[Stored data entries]
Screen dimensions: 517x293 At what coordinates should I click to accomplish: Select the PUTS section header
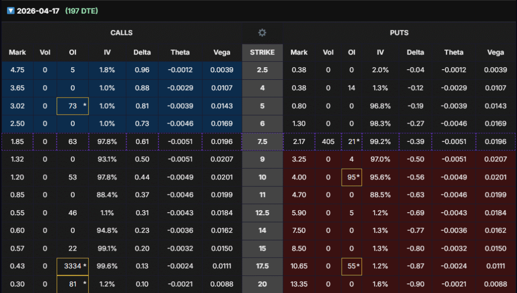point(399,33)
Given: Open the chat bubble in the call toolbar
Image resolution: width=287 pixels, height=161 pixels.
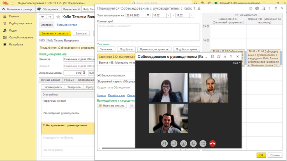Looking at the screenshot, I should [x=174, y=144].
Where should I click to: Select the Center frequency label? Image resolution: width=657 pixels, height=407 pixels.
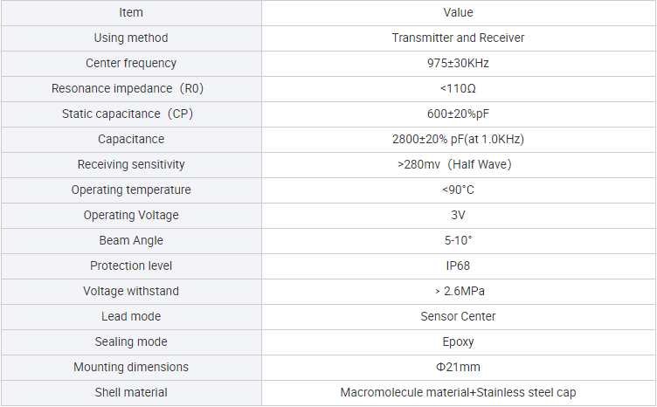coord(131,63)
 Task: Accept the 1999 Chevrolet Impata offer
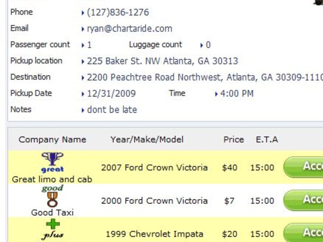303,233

> _Work instruction_:
Exclude all pictures and reproduce verbatim the lines running from the line that contains "Given: Open the" to the end of the data above, both ends included.

> _Exercise response_:
Given: Open the chat bubble in the call toolbar
Image resolution: width=287 pixels, height=161 pixels.
Looking at the screenshot, I should [x=174, y=144].
Where should I click to: Select the Center frequency label? Image resolution: width=657 pixels, height=407 pixels.
coord(131,63)
 Task: Accept the 1999 Chevrolet Impata offer
303,233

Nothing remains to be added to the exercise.